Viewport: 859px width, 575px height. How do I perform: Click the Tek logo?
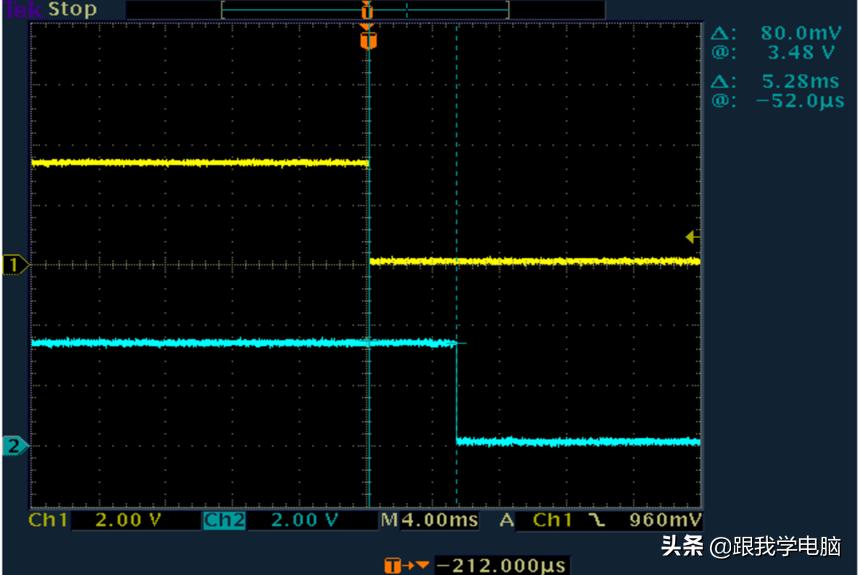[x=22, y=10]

┄┄┄┄┄┄

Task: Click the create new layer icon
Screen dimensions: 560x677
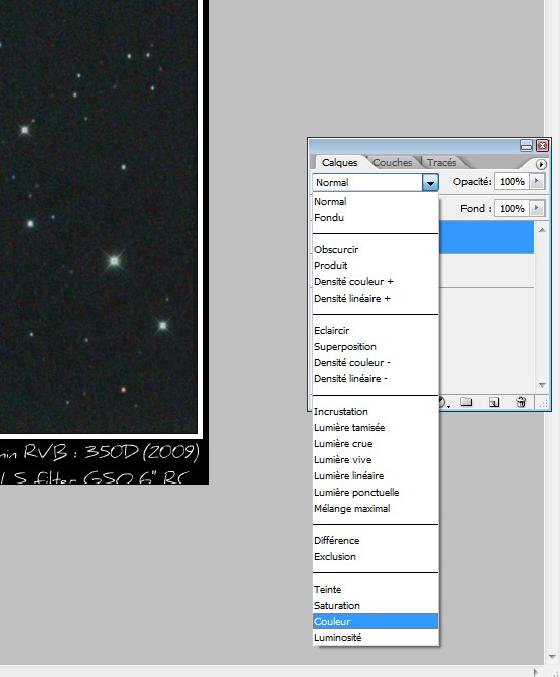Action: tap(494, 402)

┄┄┄┄┄┄

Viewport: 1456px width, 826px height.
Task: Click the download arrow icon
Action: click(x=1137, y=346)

┄┄┄┄┄┄

_TO BE DONE_: Extract the lines from the one containing "Viewport: 1456px width, 826px height." through the one containing "Action: click(x=1137, y=346)", both included, and copy them out exactly.

_EXPECTED ANSWER_:
Viewport: 1456px width, 826px height.
Task: Click the download arrow icon
Action: click(x=1137, y=346)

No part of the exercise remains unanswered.